Response to pressure from competition
Tesla's entire Mexican operation has been a part of its effort to reduce production costs and at the same time to lower the price in a market that, post-pandemic, has not been growing at the pace manufacturers would like.
Although the company has not confirmed it, the new factory in Monterrey will produce a model that will be cheaper than the current most popular Model 3, which is sold in the US starting at 43,000 USD.
Tesla has long been under pressure from competitors, such as Ford, VW and Korean manufacturers, whose electric models are significantly cheaper. However, Tesla's response is still awaited.
The Mexican investment, therefore, could be Tesla's main response to the competition's lower prices. Particularly if one takes into account the somewhat surprising announcement of the company at the beginning of the year that it will lower the prices of some models by as much as 20%, which was a major challenge for the competition.
“In this industry, in this business, you survive or you die based upon the ability to manage your costs”, said Tesla's Chief Financial Officer Zach Kirkhorn at the meeting of Elon Musk and his managers with shareholders last Wednesday.
The Mexican operation is in a function of this production cost management, precisely because of lower wages, proximity to the market, and duty-free treatment in the US.
A significant motive for Tesla’s moving to Mexico was certainly the huge US government subsidy programme for the green industry.
Based on the Inflation Reduction Act from August last year, as much as 391 billion USD has been designated for green industry subsidies and projects that would lead to a reduction of harmful gas emissions by half by 2030.
Similar to other manufacturers, Tesla will be able to count on these subsidies at its factory in Monterrey, since the production of electric vehicles and batteries in Mexico has been approved for grants, although not for cars produced in Asia or Europe.

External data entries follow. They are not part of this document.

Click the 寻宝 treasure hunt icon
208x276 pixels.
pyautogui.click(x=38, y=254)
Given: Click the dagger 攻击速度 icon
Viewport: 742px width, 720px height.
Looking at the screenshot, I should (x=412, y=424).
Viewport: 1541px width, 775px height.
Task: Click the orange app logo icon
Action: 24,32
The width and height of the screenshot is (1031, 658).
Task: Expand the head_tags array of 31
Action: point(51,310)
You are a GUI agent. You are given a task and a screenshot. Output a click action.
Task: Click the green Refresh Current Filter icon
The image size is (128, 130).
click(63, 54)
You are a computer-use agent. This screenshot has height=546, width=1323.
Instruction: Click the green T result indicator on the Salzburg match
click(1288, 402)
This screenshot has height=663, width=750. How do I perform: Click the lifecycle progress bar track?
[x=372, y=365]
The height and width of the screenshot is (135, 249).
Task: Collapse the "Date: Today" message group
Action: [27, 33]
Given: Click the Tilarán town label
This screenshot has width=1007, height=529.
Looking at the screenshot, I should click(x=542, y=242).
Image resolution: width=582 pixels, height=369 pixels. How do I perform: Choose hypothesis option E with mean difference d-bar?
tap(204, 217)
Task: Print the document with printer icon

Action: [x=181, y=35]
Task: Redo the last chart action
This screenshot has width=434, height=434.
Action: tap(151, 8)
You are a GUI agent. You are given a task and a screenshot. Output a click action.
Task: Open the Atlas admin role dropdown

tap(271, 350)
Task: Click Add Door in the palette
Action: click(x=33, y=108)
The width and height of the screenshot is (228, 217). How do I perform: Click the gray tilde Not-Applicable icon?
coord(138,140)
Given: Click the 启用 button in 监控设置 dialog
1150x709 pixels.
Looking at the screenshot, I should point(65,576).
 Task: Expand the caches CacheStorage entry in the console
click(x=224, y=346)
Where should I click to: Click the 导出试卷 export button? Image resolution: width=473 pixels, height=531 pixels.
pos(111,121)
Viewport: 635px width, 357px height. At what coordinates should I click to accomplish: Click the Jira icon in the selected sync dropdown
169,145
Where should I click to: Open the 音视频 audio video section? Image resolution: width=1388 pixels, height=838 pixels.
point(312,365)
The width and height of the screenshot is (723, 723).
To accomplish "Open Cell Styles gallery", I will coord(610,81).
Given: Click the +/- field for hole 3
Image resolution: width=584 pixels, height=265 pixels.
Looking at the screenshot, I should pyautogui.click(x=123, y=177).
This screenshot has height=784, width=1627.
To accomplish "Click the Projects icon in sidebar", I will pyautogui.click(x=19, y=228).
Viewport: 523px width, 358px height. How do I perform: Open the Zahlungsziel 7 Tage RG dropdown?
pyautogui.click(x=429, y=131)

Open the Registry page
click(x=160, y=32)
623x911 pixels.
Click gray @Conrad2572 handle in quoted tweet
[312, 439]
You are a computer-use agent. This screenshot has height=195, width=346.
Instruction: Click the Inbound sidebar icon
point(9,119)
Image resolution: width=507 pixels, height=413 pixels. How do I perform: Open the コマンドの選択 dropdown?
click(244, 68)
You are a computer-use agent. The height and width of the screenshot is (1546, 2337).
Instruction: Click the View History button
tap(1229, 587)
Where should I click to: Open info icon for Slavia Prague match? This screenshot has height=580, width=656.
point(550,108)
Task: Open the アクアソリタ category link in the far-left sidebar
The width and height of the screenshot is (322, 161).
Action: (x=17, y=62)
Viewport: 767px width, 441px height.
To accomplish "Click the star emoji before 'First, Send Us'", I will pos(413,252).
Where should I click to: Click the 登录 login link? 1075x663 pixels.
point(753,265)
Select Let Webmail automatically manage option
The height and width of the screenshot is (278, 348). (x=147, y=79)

Mexico is the right place to save
Elon Musk and his managers are clearly in the process of implementing a major cost-cutting strategy, and the mega-factory in Mexico resembles confirmation that they are moving in that direction.
According to Tesla CFO Kirkhorn, the company intends to cut costs by as much as 50% in the next generation of cars.
For such plans, Mexico is a multi-favourable destination for production, both due to financial and logistical benefits, and as a very potent raw material base for battery production.
With the arrival of Tesla, and other EV manufacturers before it, Mexico could get a boost for its development plans regarding the exploitation of lithium in the northwest of the country and its processing into car batteries.
It would relieve manufacturers from the headaches of supply chain risks, which have severely shaken the auto industry globally in recent years.
Tesla's plans for the future, outlined by Elon Musk at investors' day last Wednesday, are very ambitious and foresee selling as many as 20 million cars a year by 2030.
That would be twice as much as the current global sales leader, Toyota. Tesla's ambitions are certainly related to its plans to reduce costs, increase competitiveness on the market, and to launch new models, which investors have been awaiting for a long time.
Musk promised them that the goal he has set for 2030 would be achieved by launching 10 new models by that deadline.